What’s in next week’s Budget?
The average price of a house across the UK hit £250,000 for the first time, at the end of last year. The Office for National Statistics (ONS) said house prices in December 2013 were 5.5 per cent higher across the UK compared with a year earlier, driven by a 12.3 per cent increase in London. House prices are also rising across Essex. According to the Nationwide House Price Index, prices across Essex as a whole are up by 8 per cent year on year.
The news suggests that tens of thousands more buyers will be paying stamp duty at the 3% rate, which starts at the £250,000 threshold, and there are calls for the levy to be reformed in the Budget next week. The money the Treasury takes from residential stamp duty is expected to triple to £14 billion by the end of the decade thanks to rising house prices, according to analysis by accountants Grant Thornton for The Telegraph.

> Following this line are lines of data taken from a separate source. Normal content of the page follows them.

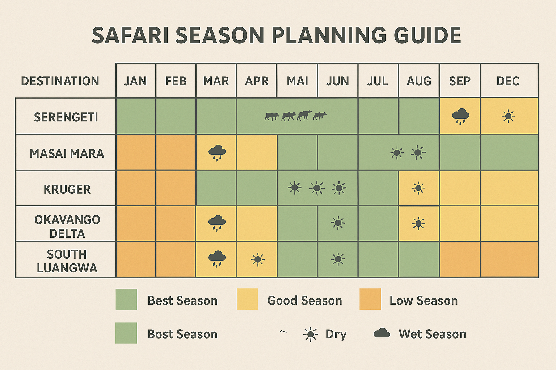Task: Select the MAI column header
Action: (x=297, y=81)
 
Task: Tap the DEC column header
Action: (x=508, y=81)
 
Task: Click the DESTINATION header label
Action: (x=60, y=81)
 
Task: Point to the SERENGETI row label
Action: (x=66, y=117)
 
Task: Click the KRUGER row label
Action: (x=67, y=189)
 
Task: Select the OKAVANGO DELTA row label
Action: (x=67, y=226)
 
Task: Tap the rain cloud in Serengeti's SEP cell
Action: (x=460, y=116)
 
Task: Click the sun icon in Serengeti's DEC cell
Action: (x=508, y=116)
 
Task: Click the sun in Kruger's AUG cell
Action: (x=418, y=188)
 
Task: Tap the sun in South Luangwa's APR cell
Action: (x=257, y=259)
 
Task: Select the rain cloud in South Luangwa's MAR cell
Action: (x=217, y=258)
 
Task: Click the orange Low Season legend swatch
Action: (x=370, y=299)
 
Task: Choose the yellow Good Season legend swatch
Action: (x=247, y=299)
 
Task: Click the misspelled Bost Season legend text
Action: (x=182, y=334)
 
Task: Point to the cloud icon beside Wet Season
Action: (x=382, y=333)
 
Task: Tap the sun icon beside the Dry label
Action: (x=310, y=334)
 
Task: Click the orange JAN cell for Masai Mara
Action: (x=136, y=152)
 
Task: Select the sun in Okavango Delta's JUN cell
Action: (x=338, y=223)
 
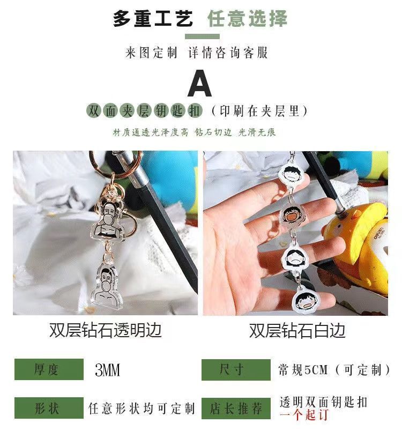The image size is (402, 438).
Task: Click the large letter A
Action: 199,83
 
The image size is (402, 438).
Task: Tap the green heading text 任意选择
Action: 247,18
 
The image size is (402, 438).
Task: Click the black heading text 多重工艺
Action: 153,18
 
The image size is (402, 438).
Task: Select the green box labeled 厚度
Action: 49,369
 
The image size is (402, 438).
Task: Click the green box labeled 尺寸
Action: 236,370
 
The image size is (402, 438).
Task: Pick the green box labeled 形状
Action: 49,408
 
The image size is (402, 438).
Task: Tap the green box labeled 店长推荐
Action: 236,409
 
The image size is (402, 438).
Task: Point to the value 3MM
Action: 107,370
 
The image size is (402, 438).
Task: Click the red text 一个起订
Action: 304,414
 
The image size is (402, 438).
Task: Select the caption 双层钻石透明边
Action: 106,330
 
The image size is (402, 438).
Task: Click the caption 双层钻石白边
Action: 297,330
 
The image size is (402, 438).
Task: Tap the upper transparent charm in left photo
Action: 108,221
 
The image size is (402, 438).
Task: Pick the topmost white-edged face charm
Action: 291,173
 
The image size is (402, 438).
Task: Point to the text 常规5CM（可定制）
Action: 334,370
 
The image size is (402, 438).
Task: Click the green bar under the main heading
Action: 202,36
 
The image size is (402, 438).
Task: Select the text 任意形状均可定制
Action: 142,409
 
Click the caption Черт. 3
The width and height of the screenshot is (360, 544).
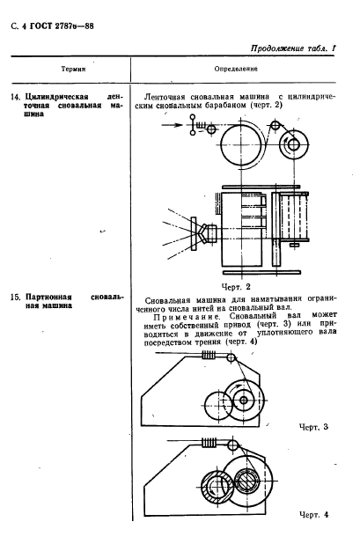coord(313,426)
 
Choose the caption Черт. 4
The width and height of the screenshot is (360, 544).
coord(313,514)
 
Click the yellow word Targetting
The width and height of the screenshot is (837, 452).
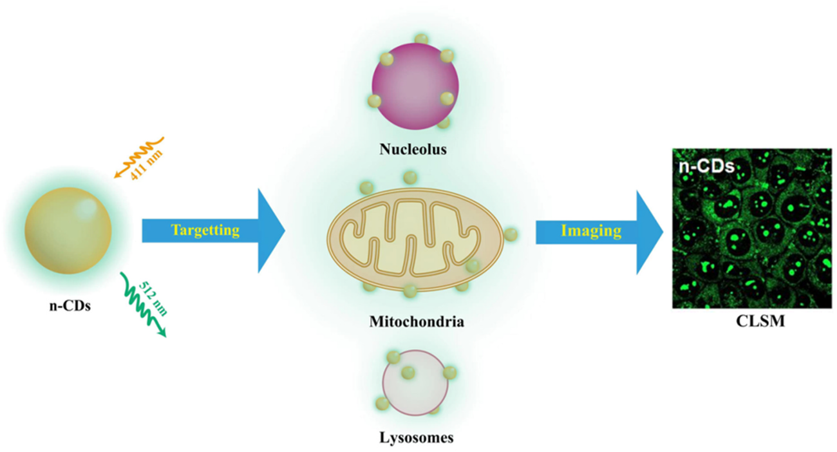204,231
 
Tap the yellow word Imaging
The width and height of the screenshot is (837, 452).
590,231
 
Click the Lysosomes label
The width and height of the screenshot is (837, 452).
415,438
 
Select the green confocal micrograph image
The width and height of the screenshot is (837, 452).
751,229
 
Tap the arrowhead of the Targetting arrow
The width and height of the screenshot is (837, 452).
270,231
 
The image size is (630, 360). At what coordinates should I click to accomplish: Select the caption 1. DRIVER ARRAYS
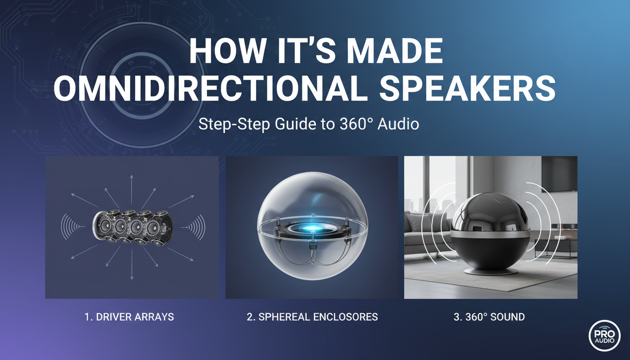[x=129, y=317]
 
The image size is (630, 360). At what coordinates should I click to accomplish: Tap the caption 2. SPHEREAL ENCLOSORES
[x=312, y=317]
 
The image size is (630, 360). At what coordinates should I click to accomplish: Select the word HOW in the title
[x=226, y=52]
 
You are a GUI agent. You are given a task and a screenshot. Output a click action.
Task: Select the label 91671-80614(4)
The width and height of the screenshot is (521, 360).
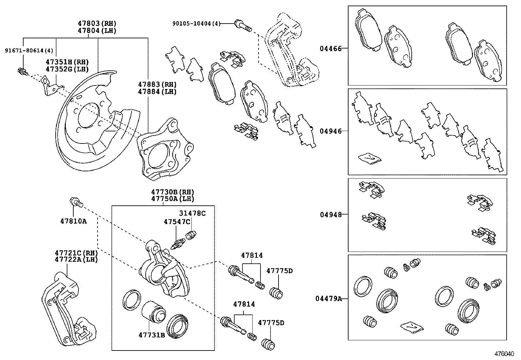click(x=29, y=50)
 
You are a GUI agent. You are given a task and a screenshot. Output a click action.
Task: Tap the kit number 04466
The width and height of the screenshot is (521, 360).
click(x=331, y=48)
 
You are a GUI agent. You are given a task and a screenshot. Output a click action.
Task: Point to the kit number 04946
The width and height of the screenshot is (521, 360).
click(x=331, y=131)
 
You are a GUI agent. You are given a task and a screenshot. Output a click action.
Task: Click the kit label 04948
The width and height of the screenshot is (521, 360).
click(x=331, y=215)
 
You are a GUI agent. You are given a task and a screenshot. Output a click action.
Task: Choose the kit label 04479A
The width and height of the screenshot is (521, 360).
click(x=329, y=298)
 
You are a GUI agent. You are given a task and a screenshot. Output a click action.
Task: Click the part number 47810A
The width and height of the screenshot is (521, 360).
click(x=73, y=221)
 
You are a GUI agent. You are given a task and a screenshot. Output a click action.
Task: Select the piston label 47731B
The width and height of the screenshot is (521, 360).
click(x=152, y=335)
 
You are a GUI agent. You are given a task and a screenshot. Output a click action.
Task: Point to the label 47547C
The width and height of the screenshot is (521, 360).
click(x=177, y=222)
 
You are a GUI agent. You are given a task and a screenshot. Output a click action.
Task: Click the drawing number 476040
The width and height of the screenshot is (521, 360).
click(x=504, y=354)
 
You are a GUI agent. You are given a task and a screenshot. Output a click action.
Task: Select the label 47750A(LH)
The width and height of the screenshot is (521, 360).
click(x=172, y=199)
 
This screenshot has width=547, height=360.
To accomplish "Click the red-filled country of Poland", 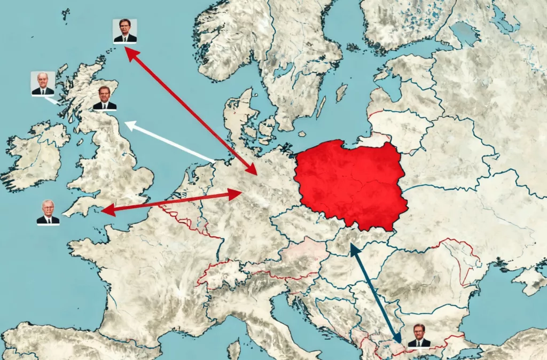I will (x=350, y=182).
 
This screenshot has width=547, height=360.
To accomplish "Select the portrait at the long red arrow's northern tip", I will (x=125, y=31).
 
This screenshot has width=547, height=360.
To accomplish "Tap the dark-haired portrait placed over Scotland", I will (x=105, y=98).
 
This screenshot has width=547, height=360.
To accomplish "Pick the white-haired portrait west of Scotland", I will (x=43, y=84).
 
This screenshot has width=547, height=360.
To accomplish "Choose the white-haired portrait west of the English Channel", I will (x=48, y=212).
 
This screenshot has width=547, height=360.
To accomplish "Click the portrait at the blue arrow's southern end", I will (x=419, y=336).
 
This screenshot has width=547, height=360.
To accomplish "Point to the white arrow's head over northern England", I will (x=129, y=125).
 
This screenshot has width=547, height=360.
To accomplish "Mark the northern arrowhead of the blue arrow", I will (x=352, y=246).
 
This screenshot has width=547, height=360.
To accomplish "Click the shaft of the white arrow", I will (x=171, y=143).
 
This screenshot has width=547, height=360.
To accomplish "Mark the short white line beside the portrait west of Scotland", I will (x=52, y=100).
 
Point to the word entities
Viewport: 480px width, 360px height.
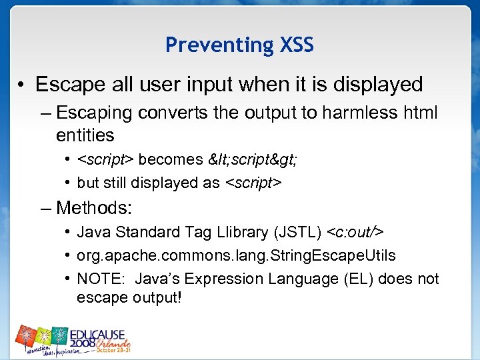(x=85, y=135)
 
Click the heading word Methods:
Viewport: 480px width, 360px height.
(x=95, y=207)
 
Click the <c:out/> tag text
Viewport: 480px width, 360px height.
(x=355, y=232)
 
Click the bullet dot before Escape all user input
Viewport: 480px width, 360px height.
(x=23, y=85)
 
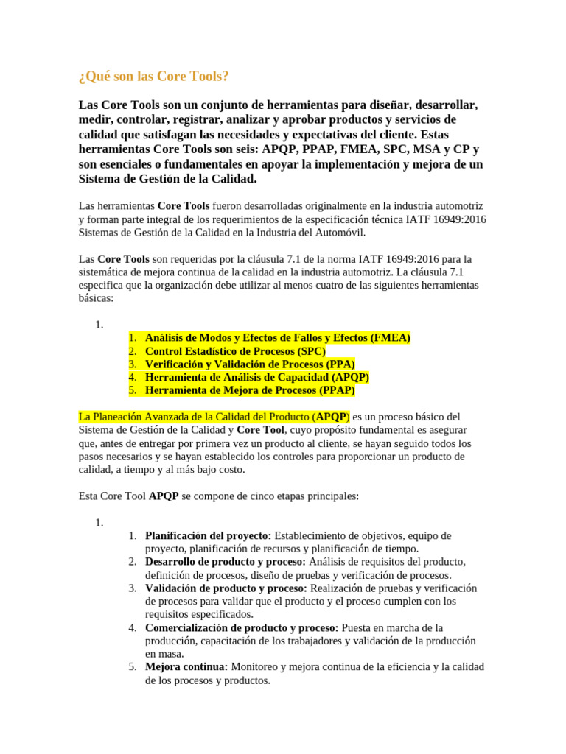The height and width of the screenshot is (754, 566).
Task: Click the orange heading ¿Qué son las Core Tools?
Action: pyautogui.click(x=153, y=77)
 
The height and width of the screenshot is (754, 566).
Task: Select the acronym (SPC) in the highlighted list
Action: pyautogui.click(x=311, y=350)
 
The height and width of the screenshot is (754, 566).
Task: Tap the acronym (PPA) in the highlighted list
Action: pyautogui.click(x=340, y=364)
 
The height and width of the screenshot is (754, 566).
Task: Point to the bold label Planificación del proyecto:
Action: pyautogui.click(x=209, y=535)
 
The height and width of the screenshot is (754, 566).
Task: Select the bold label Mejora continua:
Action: pyautogui.click(x=187, y=667)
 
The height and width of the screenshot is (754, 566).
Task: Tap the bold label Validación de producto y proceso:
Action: pyautogui.click(x=226, y=588)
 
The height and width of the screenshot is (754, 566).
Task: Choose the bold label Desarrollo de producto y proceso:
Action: pyautogui.click(x=226, y=562)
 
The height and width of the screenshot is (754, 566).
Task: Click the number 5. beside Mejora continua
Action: pyautogui.click(x=132, y=667)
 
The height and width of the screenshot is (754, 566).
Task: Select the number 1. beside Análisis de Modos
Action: pyautogui.click(x=132, y=337)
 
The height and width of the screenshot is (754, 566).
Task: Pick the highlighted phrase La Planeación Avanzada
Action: pyautogui.click(x=140, y=417)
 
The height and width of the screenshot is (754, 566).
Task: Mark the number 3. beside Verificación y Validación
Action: pyautogui.click(x=132, y=364)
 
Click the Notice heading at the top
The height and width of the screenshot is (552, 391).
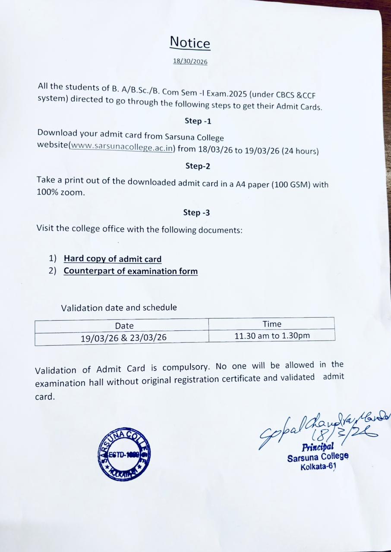[x=190, y=43]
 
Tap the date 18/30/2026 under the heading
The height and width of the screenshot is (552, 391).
[x=190, y=62]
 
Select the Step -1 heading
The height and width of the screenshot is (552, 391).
[x=198, y=121]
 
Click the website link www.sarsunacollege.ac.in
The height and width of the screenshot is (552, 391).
[x=123, y=147]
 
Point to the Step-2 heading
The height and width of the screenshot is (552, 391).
[x=198, y=166]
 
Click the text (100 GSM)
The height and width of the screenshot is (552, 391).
[x=289, y=184]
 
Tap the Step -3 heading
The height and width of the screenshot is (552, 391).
[x=197, y=212]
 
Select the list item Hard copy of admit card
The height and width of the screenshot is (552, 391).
[x=113, y=259]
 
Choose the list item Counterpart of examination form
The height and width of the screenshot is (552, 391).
[x=130, y=271]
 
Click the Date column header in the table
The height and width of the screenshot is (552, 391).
[x=124, y=326]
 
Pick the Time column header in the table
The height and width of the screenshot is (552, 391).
[x=272, y=324]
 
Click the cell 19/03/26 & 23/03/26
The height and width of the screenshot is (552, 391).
[x=123, y=338]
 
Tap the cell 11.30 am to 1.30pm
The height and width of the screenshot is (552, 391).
[x=272, y=336]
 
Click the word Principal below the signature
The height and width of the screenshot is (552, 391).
[x=318, y=447]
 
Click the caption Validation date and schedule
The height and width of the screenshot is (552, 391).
[x=119, y=308]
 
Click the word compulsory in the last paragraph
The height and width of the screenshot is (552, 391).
[x=185, y=368]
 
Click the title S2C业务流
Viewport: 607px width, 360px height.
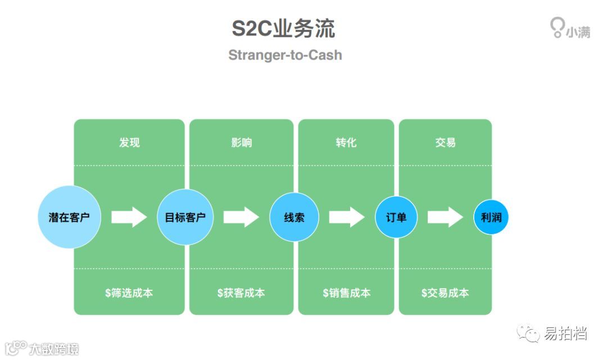284,29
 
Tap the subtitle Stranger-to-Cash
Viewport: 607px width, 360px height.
285,55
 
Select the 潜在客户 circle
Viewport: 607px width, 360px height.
69,217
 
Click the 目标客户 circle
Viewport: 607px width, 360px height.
185,217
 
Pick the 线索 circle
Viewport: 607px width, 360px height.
294,217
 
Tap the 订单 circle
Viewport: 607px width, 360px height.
396,217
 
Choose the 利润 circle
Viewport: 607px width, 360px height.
491,217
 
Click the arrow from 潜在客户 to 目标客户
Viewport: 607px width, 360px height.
129,217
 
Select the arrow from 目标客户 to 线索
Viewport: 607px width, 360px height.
241,217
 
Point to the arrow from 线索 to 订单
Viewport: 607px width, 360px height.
346,217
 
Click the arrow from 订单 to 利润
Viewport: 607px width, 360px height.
445,217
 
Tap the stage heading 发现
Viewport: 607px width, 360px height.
129,143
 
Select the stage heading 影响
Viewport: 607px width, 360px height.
242,143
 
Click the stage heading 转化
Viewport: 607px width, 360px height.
346,143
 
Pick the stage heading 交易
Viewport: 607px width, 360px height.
445,143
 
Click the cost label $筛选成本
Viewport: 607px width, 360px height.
129,293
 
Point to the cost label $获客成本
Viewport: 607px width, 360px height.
241,293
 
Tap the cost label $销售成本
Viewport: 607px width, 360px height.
346,293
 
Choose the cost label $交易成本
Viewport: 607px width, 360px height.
445,293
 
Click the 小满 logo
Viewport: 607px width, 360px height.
569,29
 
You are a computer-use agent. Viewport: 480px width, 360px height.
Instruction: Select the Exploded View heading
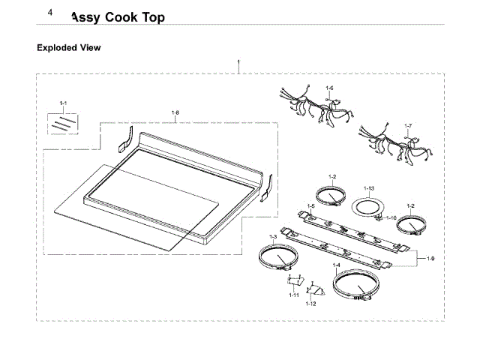tap(69, 47)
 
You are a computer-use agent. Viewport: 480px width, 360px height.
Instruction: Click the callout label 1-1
tap(63, 102)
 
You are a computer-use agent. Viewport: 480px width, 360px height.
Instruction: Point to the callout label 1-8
tap(176, 113)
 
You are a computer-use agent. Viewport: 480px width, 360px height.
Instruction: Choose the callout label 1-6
tap(329, 88)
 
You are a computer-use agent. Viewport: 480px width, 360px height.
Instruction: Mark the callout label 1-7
tap(408, 125)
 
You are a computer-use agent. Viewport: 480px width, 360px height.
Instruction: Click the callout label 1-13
tap(368, 188)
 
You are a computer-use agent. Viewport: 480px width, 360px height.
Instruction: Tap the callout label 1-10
tap(392, 218)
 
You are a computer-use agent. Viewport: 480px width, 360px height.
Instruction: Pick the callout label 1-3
tap(273, 237)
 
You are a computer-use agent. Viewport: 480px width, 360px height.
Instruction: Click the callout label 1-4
tap(337, 266)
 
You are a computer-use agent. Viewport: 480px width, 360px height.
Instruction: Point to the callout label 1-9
tap(430, 259)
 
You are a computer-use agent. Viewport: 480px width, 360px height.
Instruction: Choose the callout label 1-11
tap(292, 295)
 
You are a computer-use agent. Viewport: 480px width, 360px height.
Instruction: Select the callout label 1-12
tap(310, 304)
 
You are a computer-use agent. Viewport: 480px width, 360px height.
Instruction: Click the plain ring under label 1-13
tap(368, 206)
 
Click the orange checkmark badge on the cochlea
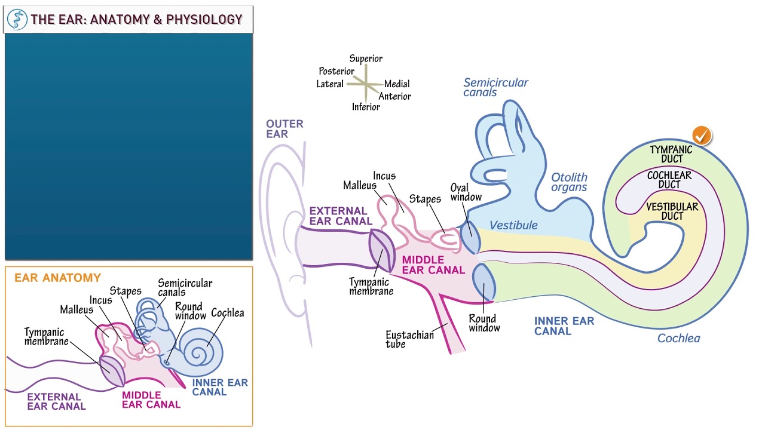click(x=702, y=136)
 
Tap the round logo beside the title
click(x=17, y=20)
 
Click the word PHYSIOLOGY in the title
click(x=204, y=20)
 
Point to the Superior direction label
click(x=366, y=59)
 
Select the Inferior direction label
click(x=366, y=107)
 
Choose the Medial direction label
click(x=397, y=84)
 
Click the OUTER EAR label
click(x=284, y=129)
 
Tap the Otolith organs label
click(x=569, y=182)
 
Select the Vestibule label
click(x=513, y=225)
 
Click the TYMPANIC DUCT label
click(x=671, y=154)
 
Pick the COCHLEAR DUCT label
click(x=669, y=180)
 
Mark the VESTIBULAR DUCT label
click(x=672, y=211)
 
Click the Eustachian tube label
click(x=409, y=339)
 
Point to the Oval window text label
click(x=466, y=193)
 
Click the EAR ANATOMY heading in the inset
click(x=57, y=278)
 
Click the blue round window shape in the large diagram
click(x=484, y=282)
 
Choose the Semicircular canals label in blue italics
click(x=495, y=88)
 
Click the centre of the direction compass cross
click(x=366, y=84)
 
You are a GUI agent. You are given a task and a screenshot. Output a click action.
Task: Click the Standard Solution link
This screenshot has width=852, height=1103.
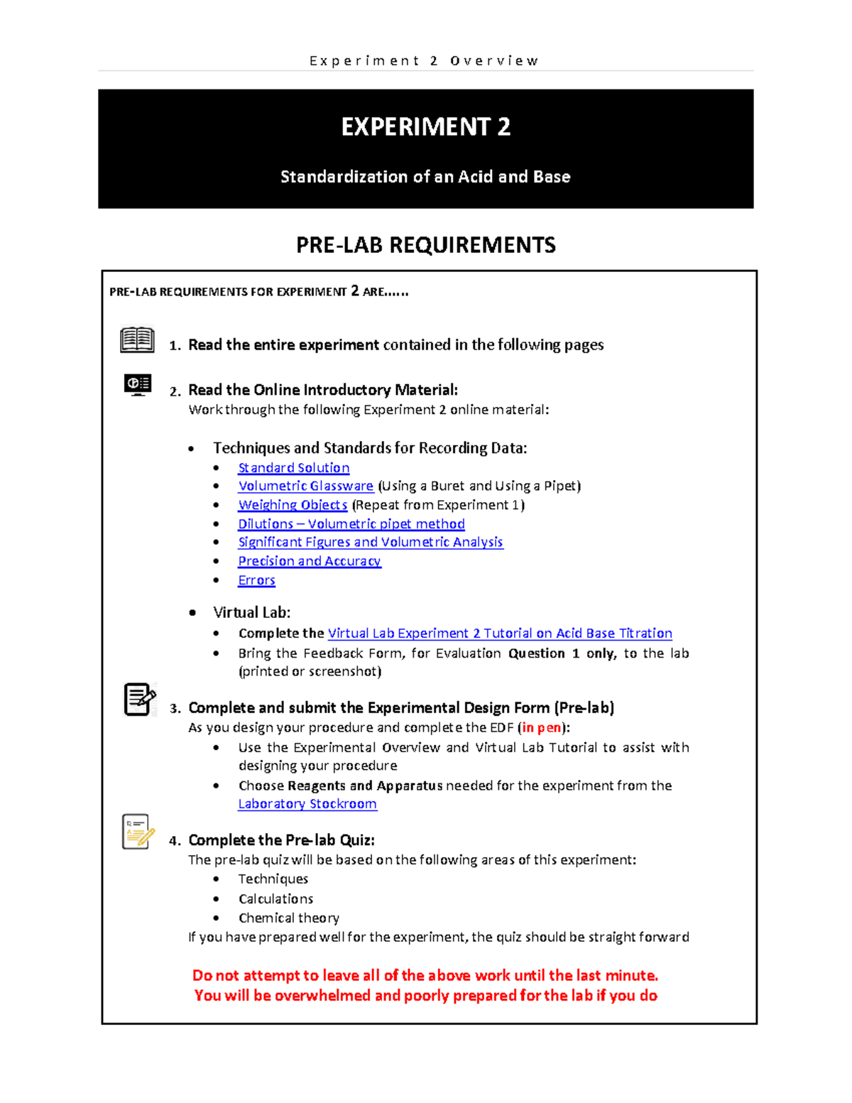coord(293,467)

Alan Williams, Fenn Wright’s Managing Partner says: “the sustained recovery in confidence and demand, low interest rates, and the Help to Buy scheme are all driving prices and our offices are extremely busy all along the A12 corridor in Essex and Suffolk.
“Some sellers who bought around the time of the downturn are no longer in negative equity and there are more first-time buyers around now than we have seen for the last five years. This release of pent up demand looks set to drive the market throughout 2014.
“Looking further ahead, we know that The Bank of England has held their base rate at 0.5% for a further month, with market analysts predicting that they will remain at their historic low until spring next year.
“With rising prices and a fundamental undersupply of new and previously owned properties policy makers face a real challenge in the next few years. None of us wants the recovery dampened down but we do want stability. It will be interesting to see how the Chancellor balances the various factors in the Budget on19 March, as he will also no doubt have an eye on nurturing a feel good factor for the election in 2015 too. Is it time to end the Help to Buy scheme? Will he make changes to Stamp Duty? There is another option; in truth he may not do anything in particular to directly affect the housing market!”